(Beginning of Task data)

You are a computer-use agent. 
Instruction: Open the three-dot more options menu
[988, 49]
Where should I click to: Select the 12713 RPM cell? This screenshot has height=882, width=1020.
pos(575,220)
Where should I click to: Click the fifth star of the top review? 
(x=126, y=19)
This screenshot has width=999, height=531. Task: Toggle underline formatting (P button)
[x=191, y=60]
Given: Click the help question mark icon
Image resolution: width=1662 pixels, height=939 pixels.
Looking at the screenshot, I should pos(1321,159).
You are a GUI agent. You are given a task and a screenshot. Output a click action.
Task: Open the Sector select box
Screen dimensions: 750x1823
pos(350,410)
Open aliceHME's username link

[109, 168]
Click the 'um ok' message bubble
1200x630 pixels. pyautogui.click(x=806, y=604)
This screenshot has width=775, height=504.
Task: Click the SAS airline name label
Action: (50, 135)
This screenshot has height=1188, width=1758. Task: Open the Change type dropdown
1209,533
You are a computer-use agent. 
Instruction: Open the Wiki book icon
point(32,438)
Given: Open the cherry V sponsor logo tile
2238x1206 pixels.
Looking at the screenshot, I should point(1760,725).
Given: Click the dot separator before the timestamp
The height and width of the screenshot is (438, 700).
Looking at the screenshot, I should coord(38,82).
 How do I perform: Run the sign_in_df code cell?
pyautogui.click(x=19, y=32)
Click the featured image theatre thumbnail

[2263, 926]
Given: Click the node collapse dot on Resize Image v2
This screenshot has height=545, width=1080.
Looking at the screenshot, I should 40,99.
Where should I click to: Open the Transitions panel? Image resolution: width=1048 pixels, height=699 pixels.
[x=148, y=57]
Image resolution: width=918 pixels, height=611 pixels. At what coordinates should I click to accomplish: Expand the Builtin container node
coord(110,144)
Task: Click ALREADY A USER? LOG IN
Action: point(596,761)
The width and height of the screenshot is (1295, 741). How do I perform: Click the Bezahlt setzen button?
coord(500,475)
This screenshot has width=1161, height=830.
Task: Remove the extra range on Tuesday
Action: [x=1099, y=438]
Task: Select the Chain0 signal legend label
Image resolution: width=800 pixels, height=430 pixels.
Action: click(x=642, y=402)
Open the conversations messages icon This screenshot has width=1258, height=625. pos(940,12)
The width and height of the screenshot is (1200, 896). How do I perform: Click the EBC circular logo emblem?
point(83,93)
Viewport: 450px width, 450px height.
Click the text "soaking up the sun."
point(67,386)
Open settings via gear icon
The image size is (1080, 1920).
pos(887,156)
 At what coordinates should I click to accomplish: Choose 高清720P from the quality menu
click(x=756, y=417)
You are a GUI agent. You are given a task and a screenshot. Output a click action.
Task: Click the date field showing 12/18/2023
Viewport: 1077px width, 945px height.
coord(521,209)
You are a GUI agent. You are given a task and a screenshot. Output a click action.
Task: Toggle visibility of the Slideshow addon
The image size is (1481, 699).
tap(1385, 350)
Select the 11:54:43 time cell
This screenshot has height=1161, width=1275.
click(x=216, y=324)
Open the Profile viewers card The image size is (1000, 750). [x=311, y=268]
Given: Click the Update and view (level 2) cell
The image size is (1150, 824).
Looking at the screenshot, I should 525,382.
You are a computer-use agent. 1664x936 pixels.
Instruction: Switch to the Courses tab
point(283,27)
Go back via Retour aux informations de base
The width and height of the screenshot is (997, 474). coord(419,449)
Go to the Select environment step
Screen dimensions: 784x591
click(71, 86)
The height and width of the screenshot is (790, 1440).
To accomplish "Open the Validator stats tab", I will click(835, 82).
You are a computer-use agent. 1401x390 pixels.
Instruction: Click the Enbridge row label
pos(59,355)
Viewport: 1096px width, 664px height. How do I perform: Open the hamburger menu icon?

(End of Task data)

Directions => Locate "Go back via Retour aux informations de base" in the data above. Then repeat, exactly, its line and each line after it through the last, adding nothing.

Reply to the task =>
Go back via Retour aux informations de base
The width and height of the screenshot is (997, 474). coord(419,449)
Go to the Select environment step
Screen dimensions: 784x591
click(71, 86)
The height and width of the screenshot is (790, 1440).
To accomplish "Open the Validator stats tab", I will click(835, 82).
You are a computer-use agent. 1401x390 pixels.
Instruction: Click the Enbridge row label
pos(59,355)
Viewport: 1096px width, 664px height. How do I perform: Open the hamburger menu icon?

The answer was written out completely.